**Selected passage:**
============================================================

No houses are to my thinking more beautiful and appropriate to the climate and mode of living than those of the upper classes of Persians, and the same suitability and good taste run down through the trading classes till one reaches the mud hovel, coarse and un-ideal, of the workman and peasant.

My memory does not serve me for the details of the Muschir-u-Dowleh's palace, which, though some of the rooms are furnished with European lounges, tables, and chairs in marqueterie and brocade, is throughout distinctively Persian; but the impression produced by the general coup d'œil, and by the size, height, and perfect proportion of the rooms, galleries, staircases, and halls, is quite vivid. The rooms have dados of primrose-coloured Yezd alabaster in slabs four feet high by three broad, clouded and veined most delicately by nature. The banqueting hall is of immense size, and the floor is covered with a dark fawn namad three-quarters of an inch thick, made, I understood, in one piece eighty feet long by fifty broad. The carpets are the most beautiful which can be turned out by Persian looms, and that is saying a great deal.

The roofs, friezes, and even the walls of this house, like those of others of its class, have a peculiarity of beauty essentially Persian. This is the form of gatch or fine stucco-work known as ainah karee. I saw it first at Baghdad, and now at Tihran wonder that such beautiful and costly decoration does not commend itself to some of our millionaires. Arches filled with honeycomb decoration, either pure white or tastefully coloured and gilded, are among the architectural adornments which the Alhambra borrowed from Persia. My impression is that this exquisite design was taken from snow on the hillsides, which is often fashioned by a strong wind into the honeycomb pattern.

But the glory of this form of decoration reaches its height when, after the gatch ceiling and cornice or deep frieze have been daringly moulded by the workman into distinct surfaces or facets, he lays on mirrors while the plaster is yet soft, which adhere, and even at their edges have scarcely the semblance of a joining. Sometimes, as in the new summer palace of the Shah's third son, the Naib-es-Sultaneh, the whole wall is decorated in this way; but I prefer the reception-rooms of Yahia Khan, in which it is only brought down a few feet. Immense skill and labour are required in this process of adornment, but it yields in splendour to none, flashing in bewildering light, and realising the fabled glories of the palaces of the Arabian Nights. One of the salons, about sixty feet by fifty, treated in this way is about the most beautiful room I ever saw.

The Persian architect also shows great art in his windows. He masses them together, and by this means gives something of grandeur even to an insignificant room. The beauty of the designs, whether in fretwork of wood or stone, is remarkable, and the effect is enhanced by the filling in of the interstices with coloured glass, usually amber and pale blue. So far as I have seen, the Persian house is never over-decorated, and however gorgeous the mirror-work, or involved the arrangement of arches, or daring the dreams in gatch ceilings and pillars, the fancy of the designer is always so far under control as to give the eye periods of rest.

============================================================

**Raw data:**

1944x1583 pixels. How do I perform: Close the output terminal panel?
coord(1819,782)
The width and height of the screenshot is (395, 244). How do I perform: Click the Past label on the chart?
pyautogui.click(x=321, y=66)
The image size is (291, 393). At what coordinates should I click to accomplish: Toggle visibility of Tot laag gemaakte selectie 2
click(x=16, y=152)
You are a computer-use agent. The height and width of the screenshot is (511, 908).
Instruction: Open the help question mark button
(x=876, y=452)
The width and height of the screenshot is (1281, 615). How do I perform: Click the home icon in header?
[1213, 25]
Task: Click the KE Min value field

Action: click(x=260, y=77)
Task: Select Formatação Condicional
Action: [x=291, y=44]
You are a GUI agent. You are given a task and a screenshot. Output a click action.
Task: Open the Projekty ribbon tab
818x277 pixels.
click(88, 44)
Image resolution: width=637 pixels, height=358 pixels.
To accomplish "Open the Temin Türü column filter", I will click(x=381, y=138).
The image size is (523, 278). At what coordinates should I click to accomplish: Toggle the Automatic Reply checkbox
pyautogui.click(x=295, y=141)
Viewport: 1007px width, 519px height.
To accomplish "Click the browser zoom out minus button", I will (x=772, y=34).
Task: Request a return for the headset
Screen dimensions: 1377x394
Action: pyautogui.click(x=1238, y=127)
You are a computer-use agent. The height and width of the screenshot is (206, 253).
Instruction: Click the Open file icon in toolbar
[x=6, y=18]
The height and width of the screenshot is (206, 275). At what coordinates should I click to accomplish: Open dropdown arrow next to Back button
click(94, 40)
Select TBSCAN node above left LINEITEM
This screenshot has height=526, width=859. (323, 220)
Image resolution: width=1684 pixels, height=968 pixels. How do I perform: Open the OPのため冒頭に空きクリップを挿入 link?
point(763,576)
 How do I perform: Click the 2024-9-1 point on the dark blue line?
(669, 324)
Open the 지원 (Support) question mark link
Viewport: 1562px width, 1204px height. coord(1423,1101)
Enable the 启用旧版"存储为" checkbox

============================================================

**Required tasks:**
1. In the passage on Persian houses, what colors of glass usually fill the gaps in the window designs?
2. Print the part of the passage on Persian houses between "My memory does" and "a great deal.", inclusive.
3. Write what comes next in the passage on Persian houses, starting after its final sentence.

**Outputs by task:**
1. Amber and pale blue.

2.
My memory does not serve me for the details of the Muschir-u-Dowleh's palace, which, though some of the rooms are furnished with European lounges, tables, and chairs in marqueterie and brocade, is throughout distinctively Persian; but the impression produced by the general coup d'œil, and by the size, height, and perfect proportion of the rooms, galleries, staircases, and halls, is quite vivid. The rooms have dados of primrose-coloured Yezd alabaster in slabs four feet high by three broad, clouded and veined most delicately by nature. The banqueting hall is of immense size, and the floor is covered with a dark fawn namad three-quarters of an inch thick, made, I understood, in one piece eighty feet long by fifty broad. The carpets are the most beautiful which can be turned out by Persian looms, and that is saying a great deal.

3.
Under the palace of the Muschir-u-Dowleh, as under many others, is a sort of glorified serdab, used in hot weather, partly under ground, open at each end, and finished throughout with marble, the roof being supported on a cluster of slender pillars with capitals picked out in gold, and the air being cooled by a fountain in a large marble basin. But this serdab is far eclipsed by a summer hall in the palace of the Shah's third son, which, as to walls and ceiling, is entirely composed of mirror-work, the floor of marble being arranged with marble settees round fountains whose cool plash even now is delicious. The large pleasure gardens which surround rich men's houses in the city are laid out somewhat in the old French style of formality, and are tended with scrupulous care.

I did not see the andarun of this or any house here, owing to the difficulty about an interpreter, but it is not likely that the ladies are less magnificently lodged than their lords. The andarun has its own court, no one is allowed to open a window looking upon it, it is as secluded as a convent. No man but the master of the house may enter, and when he retires thither no man may disturb him. To all inquirers it is a sufficient answer to say that he is in the andarun. To the Shah, however, belongs the privilege of looking upon the unveiled face of every woman in Persia. The domestic life of a Moslem is always shrouded in mystery, and even in the case of the Shah "the fierce light that beats upon a throne" fails to reveal to the outer world the number of wives and women in his andarun, which is variously stated at from sixty to one hundred and ninety.

It is not easy in any Eastern city to get exactly what one wants for a journey, especially as a European cannot buy in the bazars; and the servant difficulty has been a great hindrance, particularly as I have a strong objection to the regular interpreter-servant who has been accustomed to travel with Europeans.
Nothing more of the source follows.